EXERCISE DETAILS>
Please reproduce the data word for word, beginning at the line that contains "Expand the Linetype By Layer combo box" and stopping after the end of the data. Leave the pictures out of your answer.

....

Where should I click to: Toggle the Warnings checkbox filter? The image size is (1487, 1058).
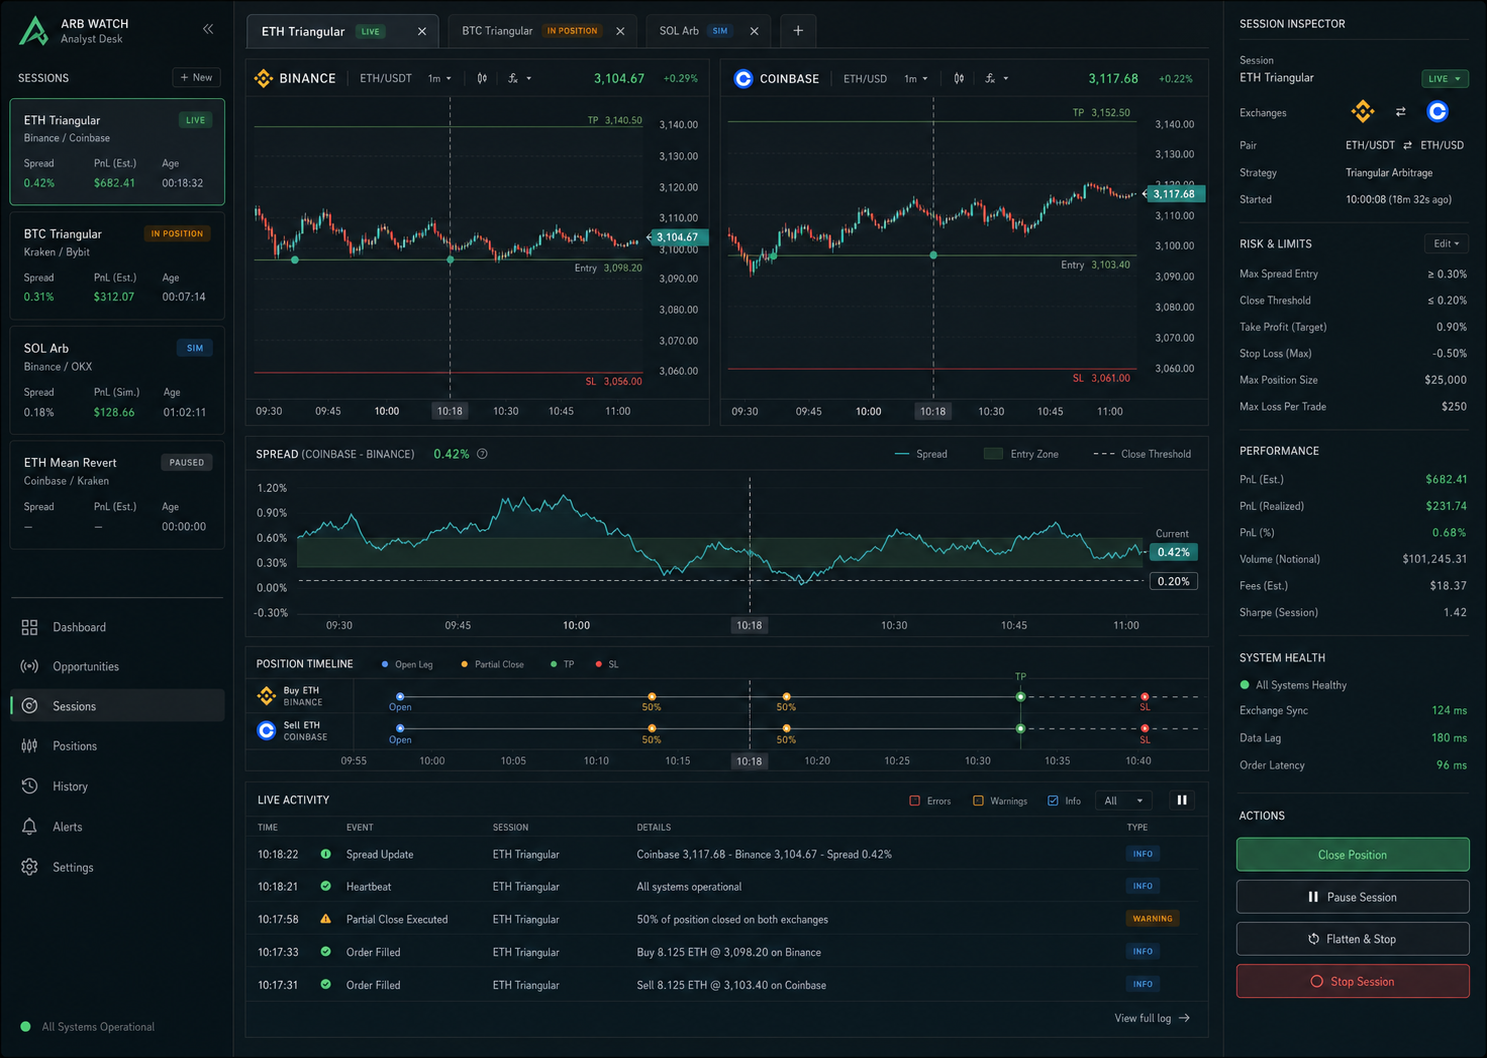click(x=978, y=800)
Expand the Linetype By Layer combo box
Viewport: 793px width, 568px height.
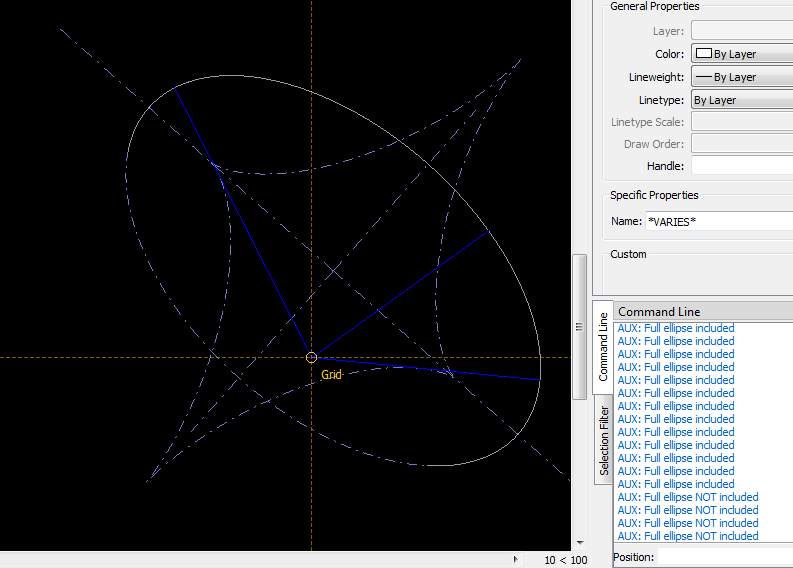[741, 100]
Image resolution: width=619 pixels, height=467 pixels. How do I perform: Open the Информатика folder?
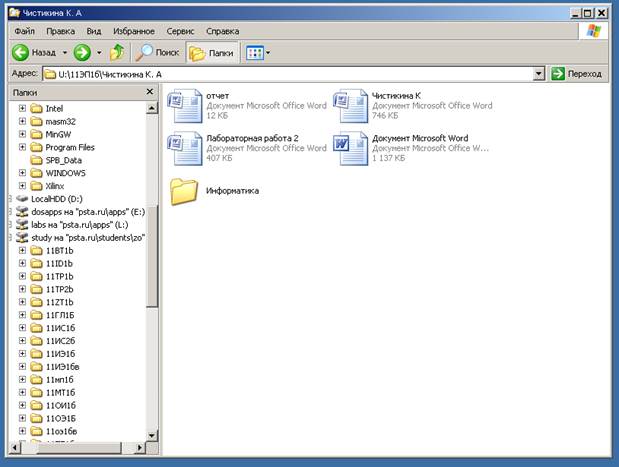185,190
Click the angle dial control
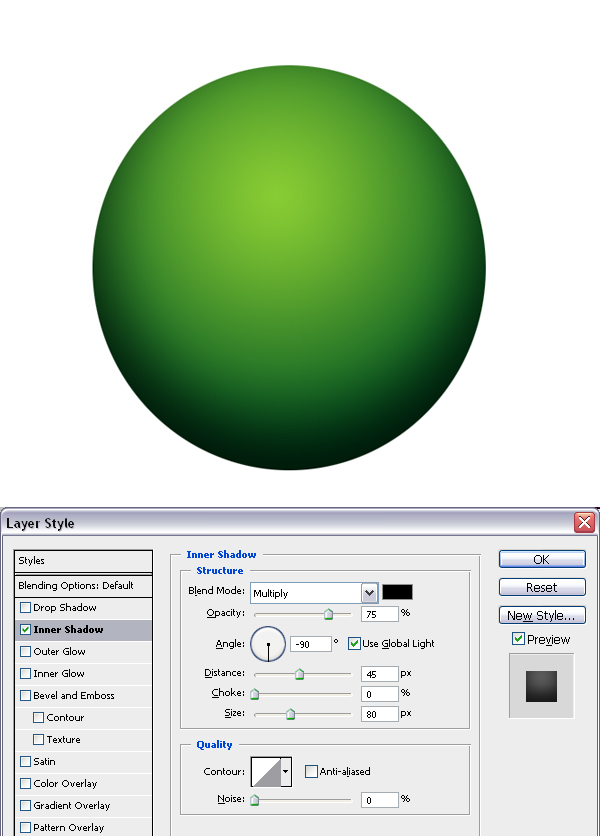 click(x=268, y=644)
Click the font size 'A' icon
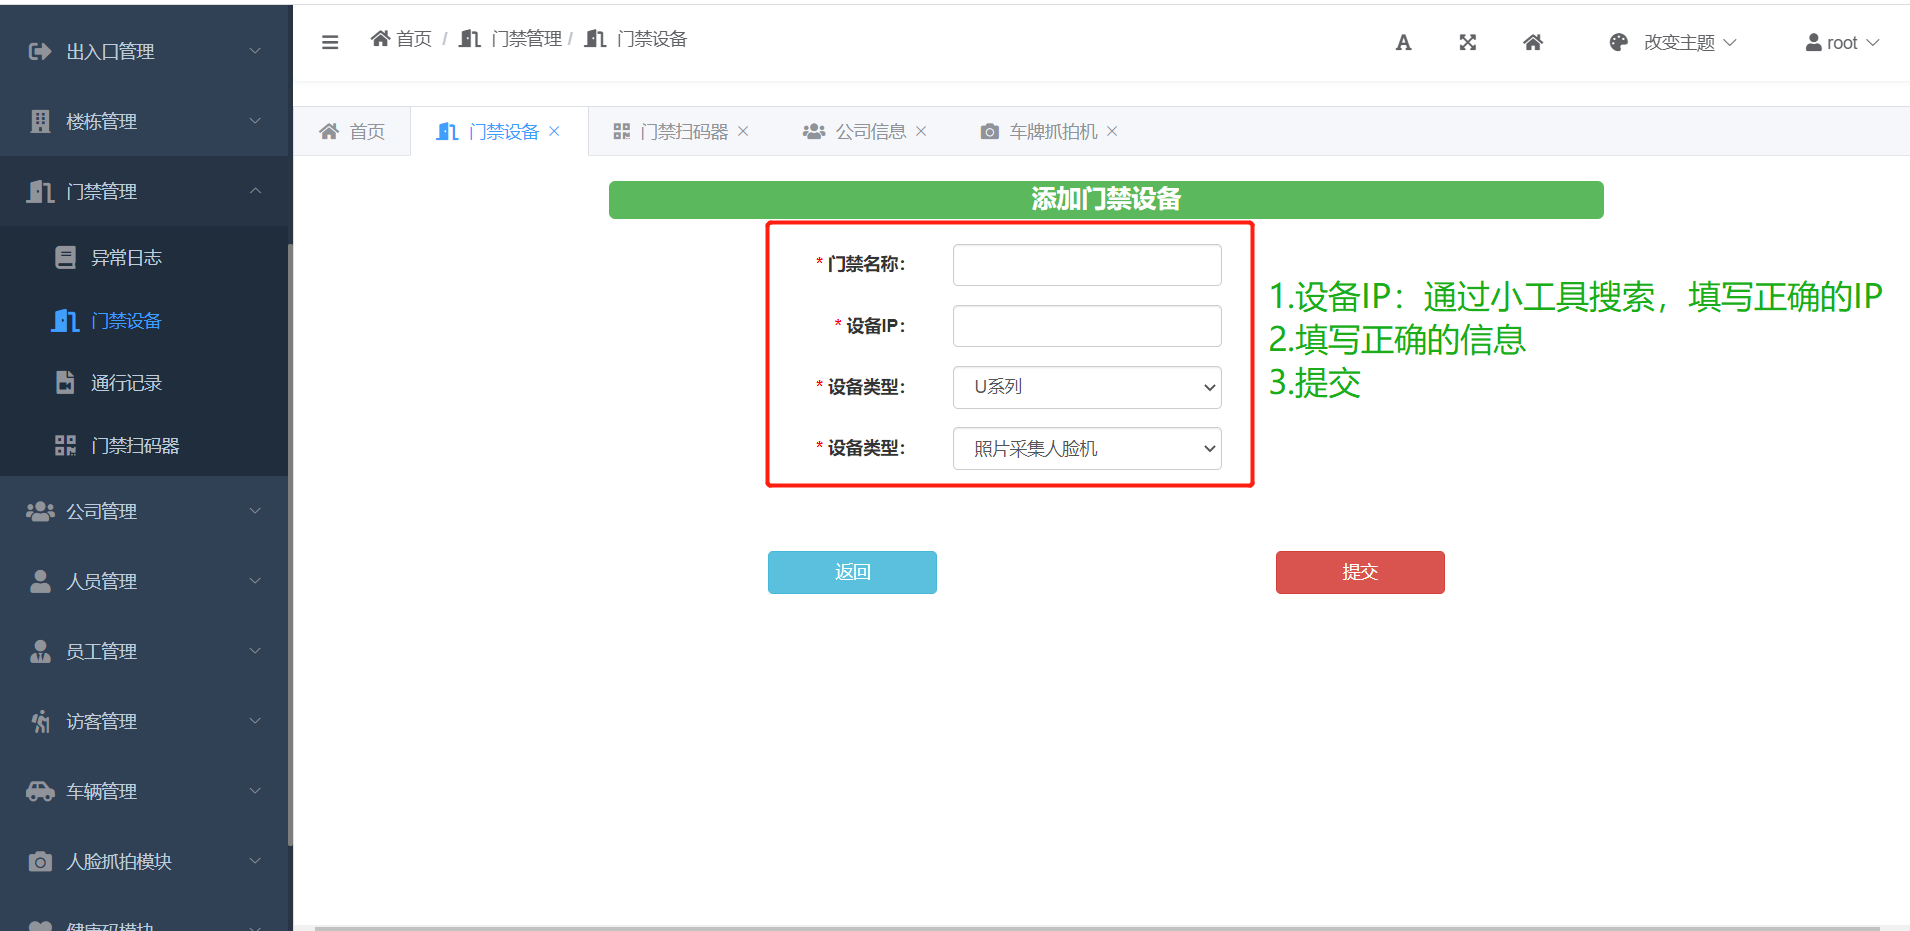 tap(1403, 42)
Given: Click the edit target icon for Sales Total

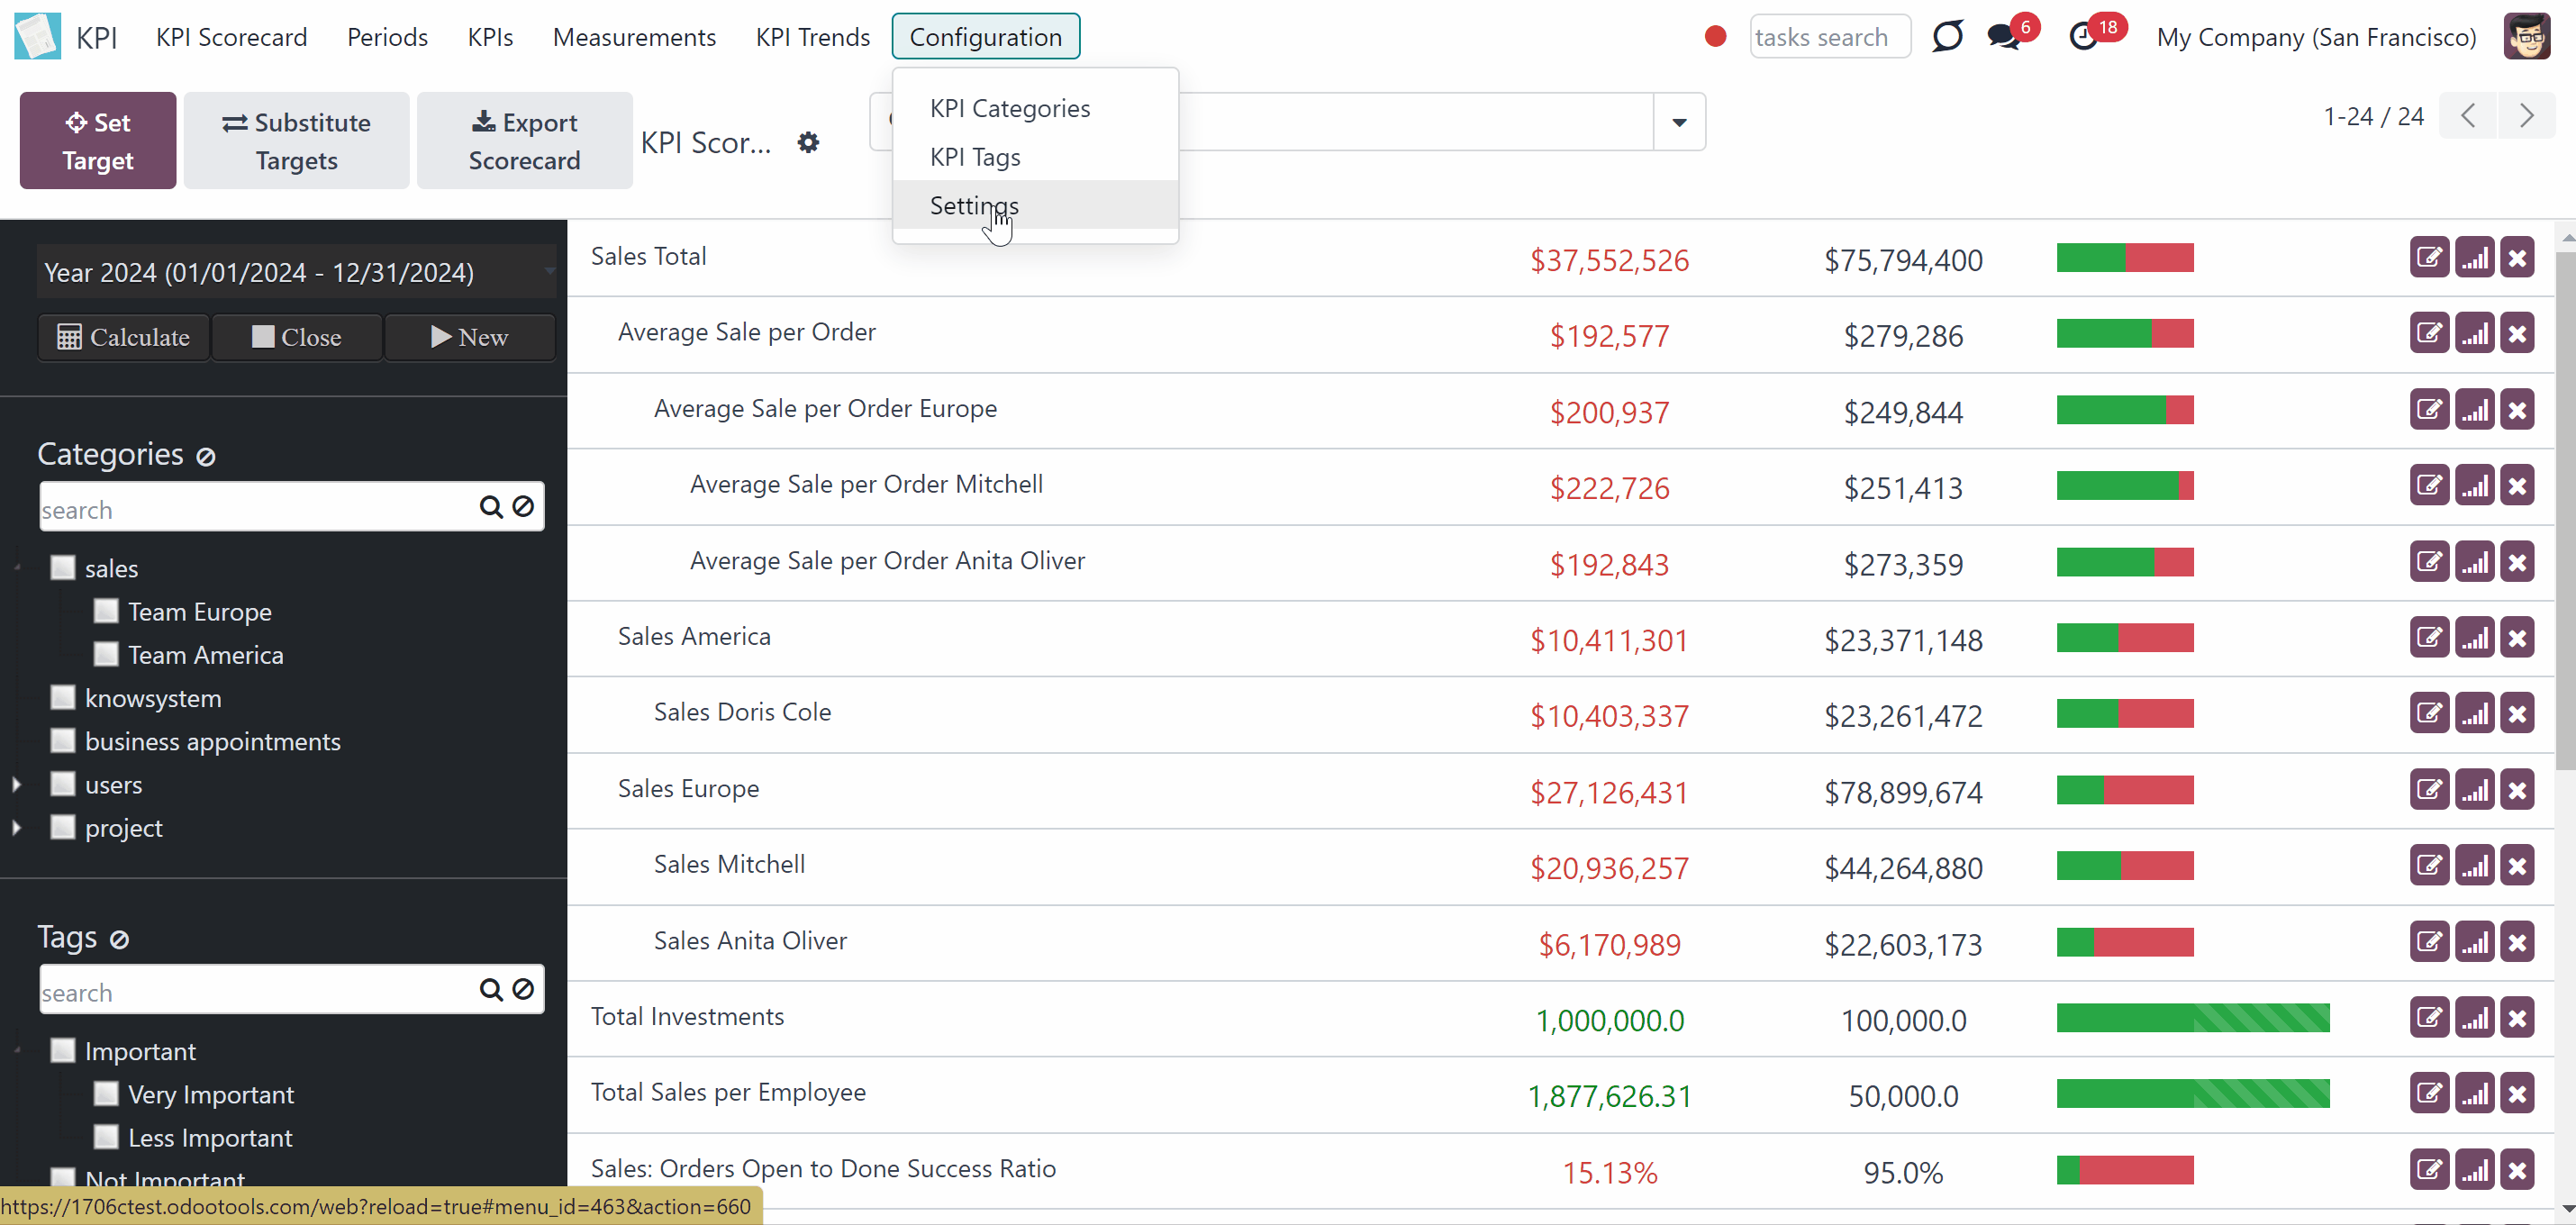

....

RESPONSE TO THIS EXERCISE>
Expand the Linetype By Layer combo box
Viewport: 793px width, 568px height.
[741, 100]
Image resolution: width=619 pixels, height=467 pixels. How do I perform: Open the Информатика folder?
185,190
Click the angle dial control
 click(x=268, y=644)
Click the font size 'A' icon
 tap(1403, 42)
Given: Click the edit target icon for Sales Total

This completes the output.